After the death of their parents and brother, only two now remain: Grant, the relatively young (‘not yet thirty’) master of the house, and Cass, his capricious teenage sister. I was sent an ARC of this creepy, modern gothic novel by Book Break in exchange for an honest review. The high quality of the landscape writing in this book, and a few passages of the dialogue, suggest that Hinchcliffe is capable of much more than the rather weak Gothic horror story she's produced here. This is one of those books I find difficult to rate, I raced through it but at the same time I don’t think I really enjoyed it. The opening image of the hare, run over by a bus, dying a lingering death; the hares, stuffed and posed, in various tableaux in Hare House; the hares running alongside our narrator by the roadside.
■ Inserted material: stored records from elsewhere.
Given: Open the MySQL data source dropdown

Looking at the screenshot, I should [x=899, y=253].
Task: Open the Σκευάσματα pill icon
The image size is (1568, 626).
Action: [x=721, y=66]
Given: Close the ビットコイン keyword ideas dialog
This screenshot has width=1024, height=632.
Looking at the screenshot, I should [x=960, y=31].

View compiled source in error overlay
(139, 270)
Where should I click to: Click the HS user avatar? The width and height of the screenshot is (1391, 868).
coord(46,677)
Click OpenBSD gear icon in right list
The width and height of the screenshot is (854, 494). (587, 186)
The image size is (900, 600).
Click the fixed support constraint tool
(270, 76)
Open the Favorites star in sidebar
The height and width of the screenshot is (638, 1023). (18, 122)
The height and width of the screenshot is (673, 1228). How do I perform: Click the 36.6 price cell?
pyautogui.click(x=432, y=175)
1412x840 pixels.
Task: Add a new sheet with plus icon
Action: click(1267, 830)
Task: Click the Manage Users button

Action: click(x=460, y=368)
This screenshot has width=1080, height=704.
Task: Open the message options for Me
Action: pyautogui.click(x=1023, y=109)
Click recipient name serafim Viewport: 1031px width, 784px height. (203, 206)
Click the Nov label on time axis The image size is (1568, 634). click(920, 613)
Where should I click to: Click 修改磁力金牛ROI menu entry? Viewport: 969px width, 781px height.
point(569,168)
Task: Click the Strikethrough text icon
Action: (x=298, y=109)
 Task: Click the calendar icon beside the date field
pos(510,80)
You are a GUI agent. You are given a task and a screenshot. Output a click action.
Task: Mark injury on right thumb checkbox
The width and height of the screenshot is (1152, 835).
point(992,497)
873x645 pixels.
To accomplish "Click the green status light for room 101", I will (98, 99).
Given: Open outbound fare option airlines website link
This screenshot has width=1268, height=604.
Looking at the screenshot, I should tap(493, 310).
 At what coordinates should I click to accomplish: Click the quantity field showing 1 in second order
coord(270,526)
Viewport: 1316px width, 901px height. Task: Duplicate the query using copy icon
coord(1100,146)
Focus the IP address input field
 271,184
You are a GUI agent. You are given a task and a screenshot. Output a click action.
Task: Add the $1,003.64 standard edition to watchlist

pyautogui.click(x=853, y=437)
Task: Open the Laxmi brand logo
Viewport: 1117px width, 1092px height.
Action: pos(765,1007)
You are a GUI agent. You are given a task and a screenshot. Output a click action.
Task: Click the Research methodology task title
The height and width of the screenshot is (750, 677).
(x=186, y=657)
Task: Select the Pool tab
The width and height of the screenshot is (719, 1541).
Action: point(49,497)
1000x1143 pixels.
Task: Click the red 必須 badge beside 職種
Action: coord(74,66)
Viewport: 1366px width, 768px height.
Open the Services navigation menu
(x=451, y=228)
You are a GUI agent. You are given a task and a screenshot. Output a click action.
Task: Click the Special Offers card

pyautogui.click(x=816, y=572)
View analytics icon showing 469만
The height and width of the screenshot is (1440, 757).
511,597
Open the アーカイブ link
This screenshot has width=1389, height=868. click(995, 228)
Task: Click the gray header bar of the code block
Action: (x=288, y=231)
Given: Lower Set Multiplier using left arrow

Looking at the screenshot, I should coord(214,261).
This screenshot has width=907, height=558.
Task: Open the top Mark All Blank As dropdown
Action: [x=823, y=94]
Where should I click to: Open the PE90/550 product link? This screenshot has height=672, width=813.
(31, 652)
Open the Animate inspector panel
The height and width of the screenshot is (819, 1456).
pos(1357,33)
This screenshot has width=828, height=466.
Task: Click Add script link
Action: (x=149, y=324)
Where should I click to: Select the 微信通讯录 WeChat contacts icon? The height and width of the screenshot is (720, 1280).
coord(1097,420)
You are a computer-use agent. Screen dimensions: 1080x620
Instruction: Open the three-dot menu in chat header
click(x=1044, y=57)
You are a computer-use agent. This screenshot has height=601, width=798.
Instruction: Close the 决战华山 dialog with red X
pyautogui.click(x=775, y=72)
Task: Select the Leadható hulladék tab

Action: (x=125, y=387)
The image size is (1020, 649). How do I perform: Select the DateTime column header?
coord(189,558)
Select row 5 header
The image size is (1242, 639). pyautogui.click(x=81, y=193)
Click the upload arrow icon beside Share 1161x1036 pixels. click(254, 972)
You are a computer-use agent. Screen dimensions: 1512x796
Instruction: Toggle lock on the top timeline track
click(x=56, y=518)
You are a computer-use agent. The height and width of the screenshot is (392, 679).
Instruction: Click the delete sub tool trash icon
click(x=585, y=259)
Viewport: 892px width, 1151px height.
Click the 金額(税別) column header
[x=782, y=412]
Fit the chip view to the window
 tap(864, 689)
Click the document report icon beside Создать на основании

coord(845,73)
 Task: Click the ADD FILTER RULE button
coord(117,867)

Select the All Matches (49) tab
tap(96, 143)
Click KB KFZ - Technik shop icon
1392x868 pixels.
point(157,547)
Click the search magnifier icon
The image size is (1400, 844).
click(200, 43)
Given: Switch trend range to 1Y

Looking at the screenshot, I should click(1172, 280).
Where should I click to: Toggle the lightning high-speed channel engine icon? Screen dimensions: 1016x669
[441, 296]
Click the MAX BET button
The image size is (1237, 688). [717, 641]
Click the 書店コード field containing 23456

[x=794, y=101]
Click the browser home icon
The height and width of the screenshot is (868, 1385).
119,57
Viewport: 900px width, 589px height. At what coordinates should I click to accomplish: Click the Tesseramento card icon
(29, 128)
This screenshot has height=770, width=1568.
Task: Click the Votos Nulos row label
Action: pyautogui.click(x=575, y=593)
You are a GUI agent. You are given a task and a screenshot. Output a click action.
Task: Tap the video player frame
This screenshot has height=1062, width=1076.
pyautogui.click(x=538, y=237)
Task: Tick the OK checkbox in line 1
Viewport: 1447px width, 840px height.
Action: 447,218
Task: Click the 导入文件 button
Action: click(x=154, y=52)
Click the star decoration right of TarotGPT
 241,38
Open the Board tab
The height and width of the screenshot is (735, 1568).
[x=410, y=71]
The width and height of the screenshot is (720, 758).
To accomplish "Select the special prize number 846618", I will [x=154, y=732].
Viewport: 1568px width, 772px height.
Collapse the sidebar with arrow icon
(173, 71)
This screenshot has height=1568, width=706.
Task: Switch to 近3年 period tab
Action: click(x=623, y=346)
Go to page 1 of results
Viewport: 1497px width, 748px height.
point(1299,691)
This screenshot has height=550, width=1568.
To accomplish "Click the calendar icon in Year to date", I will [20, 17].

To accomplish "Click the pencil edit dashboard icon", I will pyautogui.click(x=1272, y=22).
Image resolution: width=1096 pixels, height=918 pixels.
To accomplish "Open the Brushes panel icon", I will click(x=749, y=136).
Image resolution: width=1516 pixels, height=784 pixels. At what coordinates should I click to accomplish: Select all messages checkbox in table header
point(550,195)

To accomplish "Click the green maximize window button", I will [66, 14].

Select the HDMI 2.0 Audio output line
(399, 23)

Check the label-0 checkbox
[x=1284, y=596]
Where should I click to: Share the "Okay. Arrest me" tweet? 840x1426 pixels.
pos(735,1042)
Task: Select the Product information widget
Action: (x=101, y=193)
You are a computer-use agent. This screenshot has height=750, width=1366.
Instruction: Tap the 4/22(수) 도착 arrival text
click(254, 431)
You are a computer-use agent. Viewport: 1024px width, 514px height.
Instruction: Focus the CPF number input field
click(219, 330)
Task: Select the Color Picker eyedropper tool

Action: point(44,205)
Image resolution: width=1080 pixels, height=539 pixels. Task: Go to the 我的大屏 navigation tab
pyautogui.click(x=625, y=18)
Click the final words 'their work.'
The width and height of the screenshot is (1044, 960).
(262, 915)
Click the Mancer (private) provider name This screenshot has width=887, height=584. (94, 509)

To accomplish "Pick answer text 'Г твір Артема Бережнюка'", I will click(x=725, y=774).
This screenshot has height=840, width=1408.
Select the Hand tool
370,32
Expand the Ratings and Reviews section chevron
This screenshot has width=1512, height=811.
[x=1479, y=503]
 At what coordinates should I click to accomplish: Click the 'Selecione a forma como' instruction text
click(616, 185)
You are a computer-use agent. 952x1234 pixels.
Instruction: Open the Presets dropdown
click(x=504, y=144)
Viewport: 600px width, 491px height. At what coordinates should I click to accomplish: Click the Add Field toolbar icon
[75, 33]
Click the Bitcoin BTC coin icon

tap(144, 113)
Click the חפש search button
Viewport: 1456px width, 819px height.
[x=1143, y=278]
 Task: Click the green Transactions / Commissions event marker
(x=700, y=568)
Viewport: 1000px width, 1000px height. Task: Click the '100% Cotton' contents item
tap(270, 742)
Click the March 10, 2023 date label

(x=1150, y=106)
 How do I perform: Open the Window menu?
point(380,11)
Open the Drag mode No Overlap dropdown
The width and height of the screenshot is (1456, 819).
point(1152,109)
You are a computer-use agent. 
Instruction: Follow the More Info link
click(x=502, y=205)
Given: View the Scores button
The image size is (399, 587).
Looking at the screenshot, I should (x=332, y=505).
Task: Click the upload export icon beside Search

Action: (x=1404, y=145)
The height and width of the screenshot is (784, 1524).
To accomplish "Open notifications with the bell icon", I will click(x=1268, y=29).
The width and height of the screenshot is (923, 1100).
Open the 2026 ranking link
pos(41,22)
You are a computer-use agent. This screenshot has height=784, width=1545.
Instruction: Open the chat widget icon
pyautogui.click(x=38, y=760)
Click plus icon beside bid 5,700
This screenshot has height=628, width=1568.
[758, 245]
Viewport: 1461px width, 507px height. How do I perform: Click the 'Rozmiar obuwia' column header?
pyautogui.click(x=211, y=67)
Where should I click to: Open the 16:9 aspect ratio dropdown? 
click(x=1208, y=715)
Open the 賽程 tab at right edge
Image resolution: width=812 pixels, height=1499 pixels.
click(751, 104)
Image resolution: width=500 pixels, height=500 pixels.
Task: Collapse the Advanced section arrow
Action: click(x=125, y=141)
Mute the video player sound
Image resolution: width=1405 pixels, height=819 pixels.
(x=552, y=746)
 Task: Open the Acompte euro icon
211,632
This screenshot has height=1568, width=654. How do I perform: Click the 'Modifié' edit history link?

Apart from the latter, these are all possibly unfair comparisons, simply based on trends in cover design. A beautifully written book, with wonderful descriptions of the Scottish scenery and an acute depiction of the protagonist through her own words, capturing the unspoken feelings and moods of a disappointed ‘less than young’ woman, who is, nevertheless, powerful in her own way. This was super slow and I expected everything to be explained at the end but there were 0 answers and 0 explanations to the ‘eerie’ things that happened throughout the book. A former London school teacher, forced to resign under mysterious circumstances, rents a house in the Scottish highlands where she meets an obstinate old woman and isolated, parentless siblings. I think it was made fairly clear what happened at the narrator's school and why she moved to Scotland.She’s of an indeterminate age, but the hint is that she could still (just about) have children but feels she’s wasted her best years on the wrong person. The narrator thinks little of the remark, but it will prove to be far more significant than she realises. I really enjoyed the writing style, the beautiful descriptions of the Scottish setting and the tension that was created as odd, creepy things began to happen. A stay on a country estate turns into a long-term let, and she grows closer to the residents of both the main house and its adjoined cottages.

Asda Great Deal

Free UK shipping. 15 day free returns.
Community Updates
*So you can easily identify outgoing links on our site, we've marked them with an "*" symbol. Links on our site are monetised, but this never affects which deals get posted. Find more info in our FAQs and About Us page.